## Required task a
Repeat the lines of the listing verbatim, starting at the line that contains "The height and width of the screenshot is (840, 1429)." and continuing through the last line of the listing, with both of those lines included.

## Given text
(begin)
Yes, i too use x86 by default on Windows. No issues. This thing here with linux is new.......... More testing I tried to create a patch using Windows 10 iso´s: Linux smv x86 3.7 skipping < -compressratio> Linux smv x86 3.6 skipping < -compressratio> Final size ~1 million bytes smaller than < -compressratio 119> I don't have a Linux x64 atm so cant say much, however, encoding and decoding seems a lot faster in a Linux environment compared to Windows. Samplesize is small so this is just how I feel it.
This all sums up that the 32bit linux version of smv 3.7 is problematic under most situations. The faster encoding and decoding on linux can be attributed to the better filesystem that it uses (ext4).
Possible, give it a try Never tried recompressing from < -compressratio 192> to < -compressratio 119> and if that would make a difference to the issue with smv 3.7 x86 Linux version... Do you want me to try or do you have a Linux x86 runnin`?
I do not have linux now. Sometimes i have linux inside VM, just to try something sometimes. I think, try to use the same nbhashbits parameter and see. Windows and Linux.
It will be interesting to see 3.7 under Linux. If 3.7 cannot decode under Linux, is it even possible to recompress under Linux? (192 -> 119) If it is possible, then try 3.6 and 3.7, for recompressed (119) SVF.
@3zero3 That actually works <smv m "old_svf_file" "new_svf_file" -recompress -nbhashbits 24 -compressratio 119 -sha1 -sha256> (add ./ in front of smv in Linux) Took ~10 s (smv.exe x64) on i7-4720 @ 2.60GHz with 8 GB ram using the same Windows 10 svf patch as previously Linux smv 3.6 x86 all good, smv 3.7 x86 no dice Edit: Original file - recompressed on Windows 7 x64 with smv.exe x86 3.7 241170944 bytes | [el-gr]_el_windows_10_consumer_editions_version_1909_x86_dvd_30e49323.svf Time recompress | new size in bytes | switches 23,0 s | 364374112 bytes | -recompress 14,5 s | 364423240 bytes | -recompress -nbhashbits 24 -sha1 -sha256 13,5 s | 365920864 bytes | -recompress -nbhashbits 24 -compressratio 119 -sha1 -sha256 05,0 s | 376105172 bytes | -recompress -nbhashbits 24 -compressratio 160 ~10 s faster with -nbhashbits 24 ~18 s faster with -nbhashbits 24 and -compressratio 160 All files are tested
smv 3.7 x86 Linux is nogo! It will work on smaller patches, like XP etc but with Windows 7 and 10 It seems to be related to size somewhere.......
(end)
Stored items
(begin)
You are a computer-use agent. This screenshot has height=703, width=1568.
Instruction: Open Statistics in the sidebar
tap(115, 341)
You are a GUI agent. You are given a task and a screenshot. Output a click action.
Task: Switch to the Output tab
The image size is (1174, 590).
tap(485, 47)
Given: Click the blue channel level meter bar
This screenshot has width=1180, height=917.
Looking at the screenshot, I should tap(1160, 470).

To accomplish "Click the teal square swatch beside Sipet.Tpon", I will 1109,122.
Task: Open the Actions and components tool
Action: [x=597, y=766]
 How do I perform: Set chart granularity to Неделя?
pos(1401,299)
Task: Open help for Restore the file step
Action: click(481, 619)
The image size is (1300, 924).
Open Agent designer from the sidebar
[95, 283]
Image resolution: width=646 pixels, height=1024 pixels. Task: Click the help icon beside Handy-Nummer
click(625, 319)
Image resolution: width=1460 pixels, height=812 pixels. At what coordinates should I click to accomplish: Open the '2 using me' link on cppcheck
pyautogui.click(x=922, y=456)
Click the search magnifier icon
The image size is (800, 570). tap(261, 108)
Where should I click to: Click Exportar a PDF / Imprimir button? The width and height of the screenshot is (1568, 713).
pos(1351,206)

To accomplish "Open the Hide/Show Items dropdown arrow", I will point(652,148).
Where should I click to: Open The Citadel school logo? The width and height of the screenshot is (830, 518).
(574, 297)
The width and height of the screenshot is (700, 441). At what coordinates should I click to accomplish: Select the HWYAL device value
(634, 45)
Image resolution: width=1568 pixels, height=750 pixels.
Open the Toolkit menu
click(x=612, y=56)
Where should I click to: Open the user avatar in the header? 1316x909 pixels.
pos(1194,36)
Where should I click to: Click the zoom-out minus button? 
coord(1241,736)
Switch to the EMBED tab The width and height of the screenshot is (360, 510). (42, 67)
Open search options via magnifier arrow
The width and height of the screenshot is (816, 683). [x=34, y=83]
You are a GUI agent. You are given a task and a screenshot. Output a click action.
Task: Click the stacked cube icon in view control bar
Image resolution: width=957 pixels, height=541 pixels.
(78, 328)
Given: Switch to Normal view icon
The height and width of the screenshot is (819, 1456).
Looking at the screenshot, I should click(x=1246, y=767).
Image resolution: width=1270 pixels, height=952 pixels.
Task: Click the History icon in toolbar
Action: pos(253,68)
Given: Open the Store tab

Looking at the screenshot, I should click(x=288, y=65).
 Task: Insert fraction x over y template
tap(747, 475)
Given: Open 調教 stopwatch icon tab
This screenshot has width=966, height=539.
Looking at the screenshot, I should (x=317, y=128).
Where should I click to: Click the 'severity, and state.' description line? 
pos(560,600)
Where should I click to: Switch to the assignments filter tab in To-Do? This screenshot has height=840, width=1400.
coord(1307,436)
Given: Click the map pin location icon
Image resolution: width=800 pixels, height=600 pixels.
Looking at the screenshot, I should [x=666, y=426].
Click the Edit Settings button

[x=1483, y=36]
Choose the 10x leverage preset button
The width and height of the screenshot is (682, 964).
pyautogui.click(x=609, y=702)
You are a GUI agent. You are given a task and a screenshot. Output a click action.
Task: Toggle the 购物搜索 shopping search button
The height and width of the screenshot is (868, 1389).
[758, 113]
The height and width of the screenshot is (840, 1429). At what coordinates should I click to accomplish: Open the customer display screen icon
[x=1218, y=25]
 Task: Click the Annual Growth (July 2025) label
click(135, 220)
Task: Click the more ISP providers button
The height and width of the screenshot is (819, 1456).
(end)
## Required task b
Reproduce the smv forum discussion word for word, in full.

## Written response a
The height and width of the screenshot is (840, 1429). At what coordinates should I click to accomplish: Open the customer display screen icon
[x=1218, y=25]
 Task: Click the Annual Growth (July 2025) label
click(135, 220)
Task: Click the more ISP providers button
The height and width of the screenshot is (819, 1456).

## Written response b
Yes, i too use x86 by default on Windows. No issues. This thing here with linux is new.......... More testing I tried to create a patch using Windows 10 iso´s: Linux smv x86 3.7 skipping < -compressratio> Linux smv x86 3.6 skipping < -compressratio> Final size ~1 million bytes smaller than < -compressratio 119> I don't have a Linux x64 atm so cant say much, however, encoding and decoding seems a lot faster in a Linux environment compared to Windows. Samplesize is small so this is just how I feel it.
This all sums up that the 32bit linux version of smv 3.7 is problematic under most situations. The faster encoding and decoding on linux can be attributed to the better filesystem that it uses (ext4).
Possible, give it a try Never tried recompressing from < -compressratio 192> to < -compressratio 119> and if that would make a difference to the issue with smv 3.7 x86 Linux version... Do you want me to try or do you have a Linux x86 runnin`?
I do not have linux now. Sometimes i have linux inside VM, just to try something sometimes. I think, try to use the same nbhashbits parameter and see. Windows and Linux.
It will be interesting to see 3.7 under Linux. If 3.7 cannot decode under Linux, is it even possible to recompress under Linux? (192 -> 119) If it is possible, then try 3.6 and 3.7, for recompressed (119) SVF.
@3zero3 That actually works <smv m "old_svf_file" "new_svf_file" -recompress -nbhashbits 24 -compressratio 119 -sha1 -sha256> (add ./ in front of smv in Linux) Took ~10 s (smv.exe x64) on i7-4720 @ 2.60GHz with 8 GB ram using the same Windows 10 svf patch as previously Linux smv 3.6 x86 all good, smv 3.7 x86 no dice Edit: Original file - recompressed on Windows 7 x64 with smv.exe x86 3.7 241170944 bytes | [el-gr]_el_windows_10_consumer_editions_version_1909_x86_dvd_30e49323.svf Time recompress | new size in bytes | switches 23,0 s | 364374112 bytes | -recompress 14,5 s | 364423240 bytes | -recompress -nbhashbits 24 -sha1 -sha256 13,5 s | 365920864 bytes | -recompress -nbhashbits 24 -compressratio 119 -sha1 -sha256 05,0 s | 376105172 bytes | -recompress -nbhashbits 24 -compressratio 160 ~10 s faster with -nbhashbits 24 ~18 s faster with -nbhashbits 24 and -compressratio 160 All files are tested
smv 3.7 x86 Linux is nogo! It will work on smaller patches, like XP etc but with Windows 7 and 10 It seems to be related to size somewhere.......